Source
Is Donald Trump the New Dr. Strangelove?
Are we witnessing a modern-day version of the movie Dr. Strangelove? For those who are not movie buffs or too young to remember, Dr. Strangelove is a 1964 dark comedy, starring Peter Sellers and George C. Scott, that parodies Cold War fears of a nuclear war between the U.S. and the Soviet Union. The American Film Institute constantly rates it as one of the best films ever made.

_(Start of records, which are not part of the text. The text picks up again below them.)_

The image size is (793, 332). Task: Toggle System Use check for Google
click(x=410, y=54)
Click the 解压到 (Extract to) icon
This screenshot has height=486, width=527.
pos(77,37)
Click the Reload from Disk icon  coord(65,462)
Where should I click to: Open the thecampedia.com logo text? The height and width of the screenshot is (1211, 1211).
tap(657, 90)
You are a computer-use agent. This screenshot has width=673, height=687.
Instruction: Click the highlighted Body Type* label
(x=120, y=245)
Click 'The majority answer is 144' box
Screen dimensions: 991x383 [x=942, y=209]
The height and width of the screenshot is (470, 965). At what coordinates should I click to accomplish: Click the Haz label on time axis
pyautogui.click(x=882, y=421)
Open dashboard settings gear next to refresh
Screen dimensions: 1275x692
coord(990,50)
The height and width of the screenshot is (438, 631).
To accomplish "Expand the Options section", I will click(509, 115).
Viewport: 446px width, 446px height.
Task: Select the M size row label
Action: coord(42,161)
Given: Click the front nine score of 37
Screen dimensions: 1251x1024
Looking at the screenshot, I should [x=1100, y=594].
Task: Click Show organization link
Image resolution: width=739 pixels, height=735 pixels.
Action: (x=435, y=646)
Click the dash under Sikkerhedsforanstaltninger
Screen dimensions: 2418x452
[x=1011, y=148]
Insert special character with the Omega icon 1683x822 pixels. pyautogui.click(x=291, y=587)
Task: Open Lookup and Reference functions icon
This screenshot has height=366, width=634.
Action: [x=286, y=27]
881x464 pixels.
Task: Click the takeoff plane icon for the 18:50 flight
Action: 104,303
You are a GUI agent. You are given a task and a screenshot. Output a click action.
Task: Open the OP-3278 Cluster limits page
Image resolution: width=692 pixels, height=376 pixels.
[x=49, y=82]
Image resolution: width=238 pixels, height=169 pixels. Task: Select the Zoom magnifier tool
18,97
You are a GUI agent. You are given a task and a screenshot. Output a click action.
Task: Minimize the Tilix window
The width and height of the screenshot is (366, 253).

The actual, entire title of the movie, Dr. Strangelove or: How I Learned to Stop Worrying and Love the Bomb, is probably more appropriate to Donald Trump at the current moment. Trump has rapidly gone from a leading opponent of foreign wars and entanglements to one of the world’s leading proponents of interventions, military actions and hard power. Many presidents, as Trump used to point out, have led the United States into quagmires overseas.
At his election night victory speech in November 2024 Trump said, “I’m not going to start a war. I’m going to stop wars.” He called Iraq a “big fat mistake” and when he announced his third campaign he told the crowd, “I am proud to be the only president in decades who did not start a new war.”
Stanley Kubrick’s classic film, Dr. Strangelove, depicts a president, advisors and one General, Jack D. Ripper, who take war to a whole new level. There’s plenty of buffoonery and characters out of control, but the end result is clear. Donald Trump, the nation’s #1 TV watcher, may want to take a look at the movie.
Trump told Dana Bash of CNN that there will be no deals until he gets “unconditional surrender” from Iran. He maintains he will pick Iran’s leader. He and others offer up every day a new reason for the attack, a new strategy, and a new timeline for military operations. This does not give Americans or our allies around the world much confidence.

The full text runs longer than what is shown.